First Sentence:   The Germans have entered Moravia.

I read this book, small as it is, in a day or two. Like Ravel before it, it seemed to get a lot of positive press coverage so I thought I’d give it a try, (even though Ravel never fully convinced me of its greatness in the first place.) I needn’t have bothered. This is very similar to Ravel; same translator ( Linda Coverdale ), similar size, and similar subject matter; a fictionalised account of a real person. This time it’s Czech runner Emile Zatopek. Granted, it seems like he is a fascinating man, but that does not a good novel make. This may well be a portrait of one man and his art, but in my opinion it just does not engage me as a reader. On any level. Regardless of whether Echenoz is a ‘master prose stylist’ or not, this book along with Ravel, have shown me enough to know I won’t be tempted the next time I read a glowing review of Echenoz’s work. Unless of course I change my mind in the future. Which I quite possibly will. For now though, I’ll pass…

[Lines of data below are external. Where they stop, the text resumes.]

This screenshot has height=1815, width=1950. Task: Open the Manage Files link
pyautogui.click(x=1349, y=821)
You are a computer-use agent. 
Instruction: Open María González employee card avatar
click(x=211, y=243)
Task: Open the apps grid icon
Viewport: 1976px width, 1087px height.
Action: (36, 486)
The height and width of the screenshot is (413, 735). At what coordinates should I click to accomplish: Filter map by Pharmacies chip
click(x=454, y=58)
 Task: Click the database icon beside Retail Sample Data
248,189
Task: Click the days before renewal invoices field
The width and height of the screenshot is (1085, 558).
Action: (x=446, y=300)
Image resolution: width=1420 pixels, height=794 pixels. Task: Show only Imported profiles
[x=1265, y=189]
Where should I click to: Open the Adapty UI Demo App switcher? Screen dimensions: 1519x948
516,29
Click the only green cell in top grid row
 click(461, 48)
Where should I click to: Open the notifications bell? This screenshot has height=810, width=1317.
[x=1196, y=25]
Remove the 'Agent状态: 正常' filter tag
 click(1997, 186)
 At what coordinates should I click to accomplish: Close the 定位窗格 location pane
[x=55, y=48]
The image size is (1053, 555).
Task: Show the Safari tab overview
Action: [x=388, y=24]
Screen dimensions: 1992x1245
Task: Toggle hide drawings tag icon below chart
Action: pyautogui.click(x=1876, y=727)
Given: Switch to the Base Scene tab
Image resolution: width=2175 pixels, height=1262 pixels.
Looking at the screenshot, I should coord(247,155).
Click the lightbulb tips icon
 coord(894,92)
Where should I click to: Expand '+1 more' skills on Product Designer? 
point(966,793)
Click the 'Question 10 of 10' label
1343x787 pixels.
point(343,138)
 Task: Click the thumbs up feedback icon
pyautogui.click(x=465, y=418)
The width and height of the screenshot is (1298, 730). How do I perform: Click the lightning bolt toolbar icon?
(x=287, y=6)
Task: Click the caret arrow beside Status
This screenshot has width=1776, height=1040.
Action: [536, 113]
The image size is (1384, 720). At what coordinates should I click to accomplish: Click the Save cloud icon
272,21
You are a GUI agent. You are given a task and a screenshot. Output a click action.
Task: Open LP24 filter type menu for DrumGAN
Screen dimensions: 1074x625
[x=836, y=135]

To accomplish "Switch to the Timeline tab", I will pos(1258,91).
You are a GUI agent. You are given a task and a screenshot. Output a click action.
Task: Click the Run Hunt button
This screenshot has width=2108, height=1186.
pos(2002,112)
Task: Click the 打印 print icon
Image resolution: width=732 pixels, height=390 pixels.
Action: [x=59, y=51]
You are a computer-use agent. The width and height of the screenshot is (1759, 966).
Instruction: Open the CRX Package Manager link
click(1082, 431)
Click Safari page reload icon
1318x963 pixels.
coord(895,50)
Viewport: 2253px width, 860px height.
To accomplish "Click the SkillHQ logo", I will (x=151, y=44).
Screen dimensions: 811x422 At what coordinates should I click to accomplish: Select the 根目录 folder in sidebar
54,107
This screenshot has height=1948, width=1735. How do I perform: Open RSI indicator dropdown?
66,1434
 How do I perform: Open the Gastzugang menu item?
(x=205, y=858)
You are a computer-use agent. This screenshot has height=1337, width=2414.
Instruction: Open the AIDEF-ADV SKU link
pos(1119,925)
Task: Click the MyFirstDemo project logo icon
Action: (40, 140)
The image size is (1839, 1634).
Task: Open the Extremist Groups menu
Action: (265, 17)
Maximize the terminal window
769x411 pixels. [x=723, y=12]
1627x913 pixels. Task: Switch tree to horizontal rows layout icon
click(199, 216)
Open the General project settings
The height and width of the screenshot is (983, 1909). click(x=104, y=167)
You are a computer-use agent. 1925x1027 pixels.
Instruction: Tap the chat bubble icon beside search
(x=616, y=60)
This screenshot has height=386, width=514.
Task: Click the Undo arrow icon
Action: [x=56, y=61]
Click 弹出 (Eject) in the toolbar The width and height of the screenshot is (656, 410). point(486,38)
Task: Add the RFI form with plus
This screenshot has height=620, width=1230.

Last Sentence:  Filing clerk: I probably didn’t deserve any better.

 Last Sentence explained:  Not much to explain really. Emil breaks countless world records but later is oppressed by his own government. He eventually gains some sort of freedom and is appointed as a clerk in a local firm where he sees out his days. I’m sure if you read his Wikipedia page you’ll get the gist. Plus it’s a little bit shorter than reading this book!